By default, this searches for any categories containing your search term: eg, Tudor will also find Tudors, Tudor History, etc. Check the 'exact' box to restrict searching to categories exactly matching your search. All searches are case-insensitive.

This is a search for tags/categories assigned to blog posts by their authors. The terminology used for post tags varies across different blog platforms, but WordPress tags and categories, Blogspot labels, and Tumblr tags are all included.

This search feature has a number of purposes:

1. to give site users improved access to the content EMC has been aggregating since August 2012, so they can look for bloggers posting on topics they're interested in, explore what's happening in the early modern blogosphere, and so on.

2. to facilitate and encourage the proactive use of post categories/tags by groups of bloggers with shared interests. All searches can be bookmarked for reference, making it possible to create useful resources of blogging about specific news, topics, conferences, etc, in a similar fashion to Twitter hashtags. Bloggers could agree on a shared tag for posts, or an event organiser could announce one in advance, as is often done with Twitter hashtags.

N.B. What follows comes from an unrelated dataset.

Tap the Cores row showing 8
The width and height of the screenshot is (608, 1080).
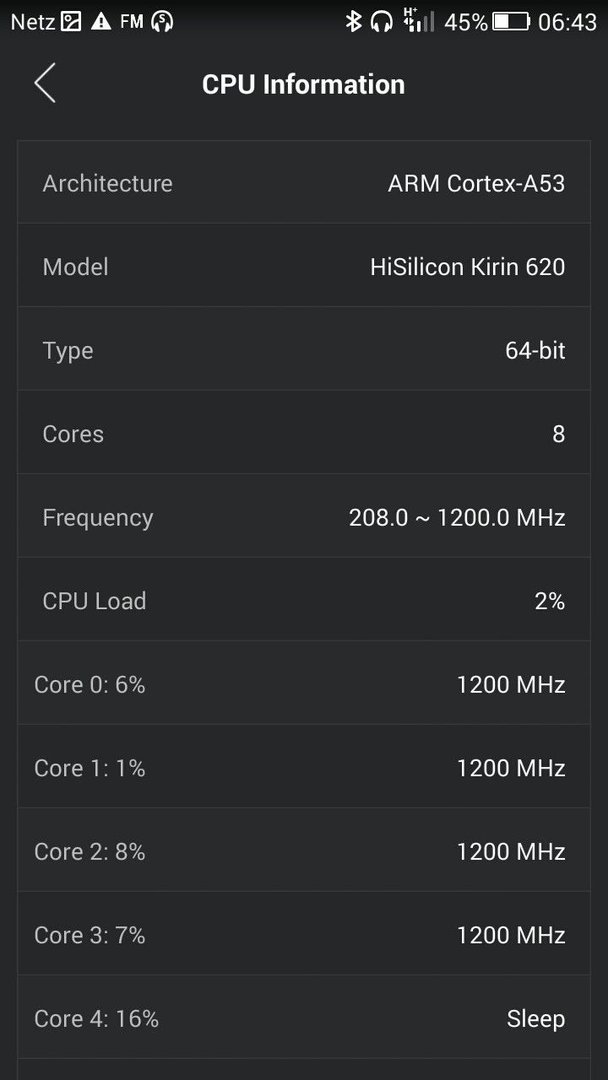point(304,433)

Caveats and Work in Progress

This does not search post content, and it will not find any informal keywords/hashtags within the body of posts.

If EMC doesn't find any <category> tags for a post in the RSS feed it is classified as uncategorized. These and any <category> 'uncategorized' from the feed are omitted from search results. (It should always be borne in mind that some bloggers never use any kind of category or tag at all.)

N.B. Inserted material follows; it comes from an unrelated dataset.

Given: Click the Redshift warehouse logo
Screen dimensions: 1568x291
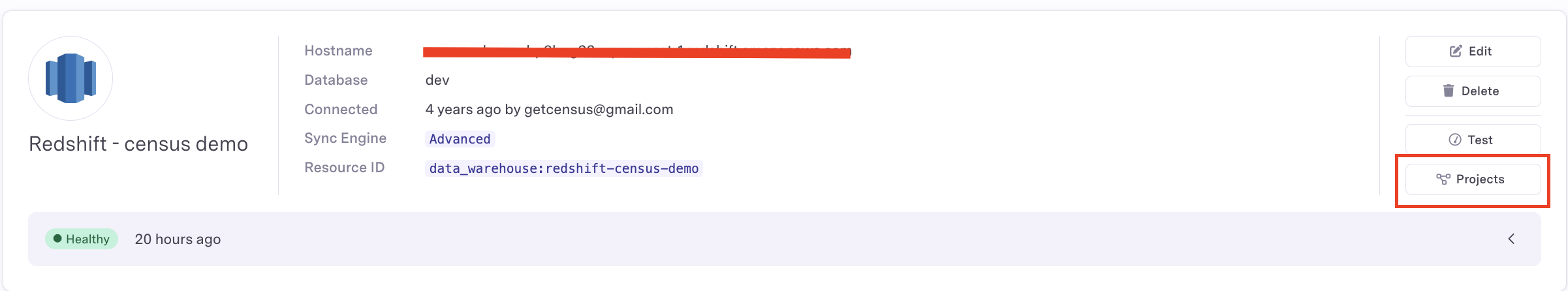Looking at the screenshot, I should (x=71, y=78).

This will not be a 'real time' search, although EMC updates content every few hours so it's never very far behind events.

The search is at present quite basic and limited. I plan to add a number of more sophisticated features in the future including the ability to filter by blog tags and by dates. I may also introduce RSS feeds for search queries at some point.

Constructing Search Query URLs

If you'd like to use an event tag, it's possible to work out in advance what the URL will be, without needing to visit EMC and run the search manually (though you might be advised to check it works!). But you'll need to use URL encoding as appropriate for any spaces or punctuation in the tag (so it might be a good idea to avoid them).

This is the basic structure:

http://emc.historycarnival.org/searchcat?s={search term or phrase}

For example, the URL for a simple search for categories containing London:

http://emc.historycarnival.org/searchcat?s=london

The URL for a search for the exact category Gunpowder Plot:

http://emc.historycarnival.org/searchcat?s=Gunpowder%20Plot&exact=on

In this more complex URL, %20 is the URL encoding for a space between words and &exact=on adds the exact category requirement.

I'll do my best to ensure that the basic URL construction (searchcat?s=...) is stable and persistent as long as the site is around.